*** Text ***

Childhood Sleep Patterns Linked to Teenage Mental Health
According to a British study that has spanned nearly three decades, childhood sleep problems could play a large role in mental health disorders that develop during the teenage years. Expert in Mental Health Disorders, Dr. Sam Fillingane analyzes the report:
Though the University of Birmingham recently published the study in JAMA Psychiatry on July 11, 2020, the data analysis was conducted over a period of nearly three decades. In the 1990s, the team conducting the sleep behavior study analyzed data from more than 13,000 individuals. Each participant in the study was initially a child between the ages of 6 months or 5.8 years at the start of the study. Their parents collected and reported each child’s sleep behavior six times, total.

*** End of Text ***
*** Dataset section ***

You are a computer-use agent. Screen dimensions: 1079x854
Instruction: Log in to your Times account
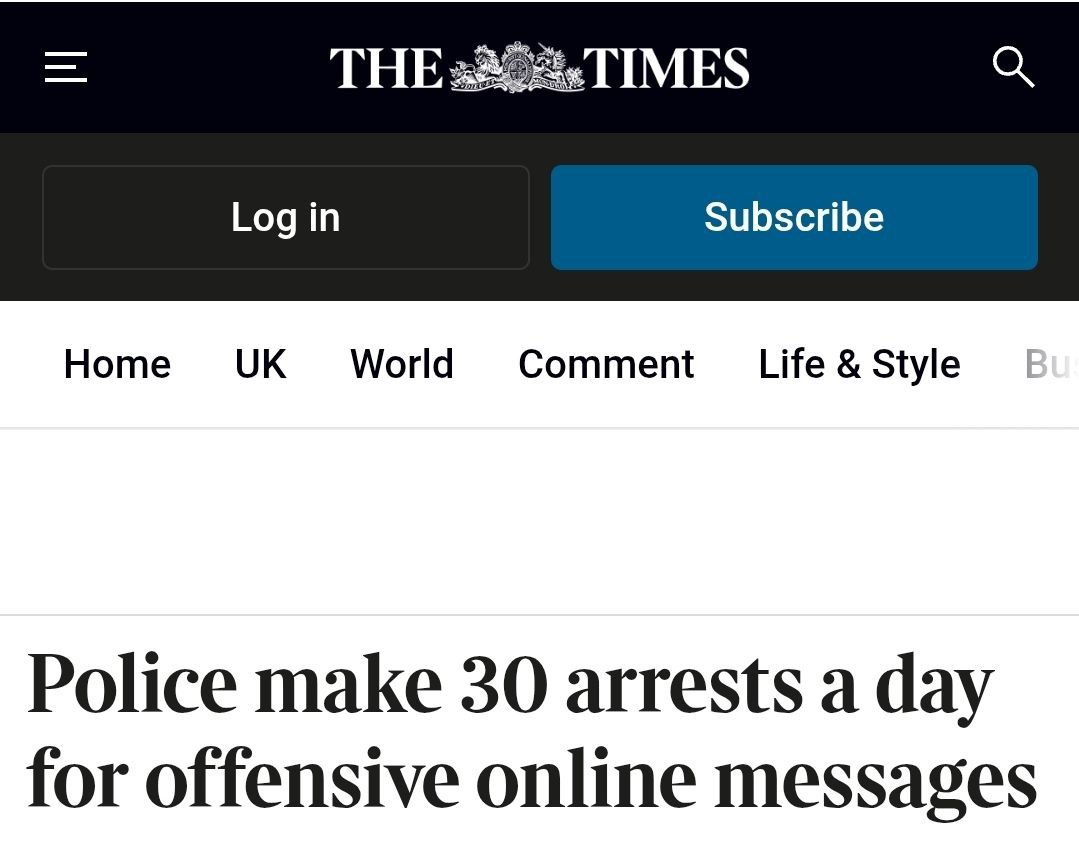click(x=286, y=217)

*** End of Dataset section ***

Work order A
Using the article on childhood sleep and teenage mental health, say whether each statement agrees with it, answering yes or no and quoting the words that decide it: (i) The study was published in JAMA Psychiatry. (ii) The children reported their own sleep behavior. (iii) The team analyzed data from fewer than 10,000 individuals.
Work order B
Carry the article on childhood sleep and teenage mental health forward from its final sentence.
The data is not needed for what follows.

Answer space A
(i) Yes: "the University of Birmingham recently published the study in JAMA Psychiatry on July 11, 2020"
(ii) No: "Their parents collected and reported each child’s sleep behavior six times, total."
(iii) No: "analyzed data from more than 13,000 individuals"

Answer space B
Participants who exhibited irregular sleep routines from 6 months on and often woke up in the middle at night at 18 months of age ultimately ended up being more likely to experience psychotic episodes as teenagers. Those who received less sleep at night than the recommended period of time for their age between the ages of 3.5 and 5.8 years have been associated with developing Borderline Personality Disorder (BPD) as adolescents.
What’s perhaps most interesting about this study — at least, to Sam Fillingane, DO — is the link it creates with previously published studies. From previous research, the medical community is already aware of the concept of childhood nightmares often correlating with both psychosis and BPD.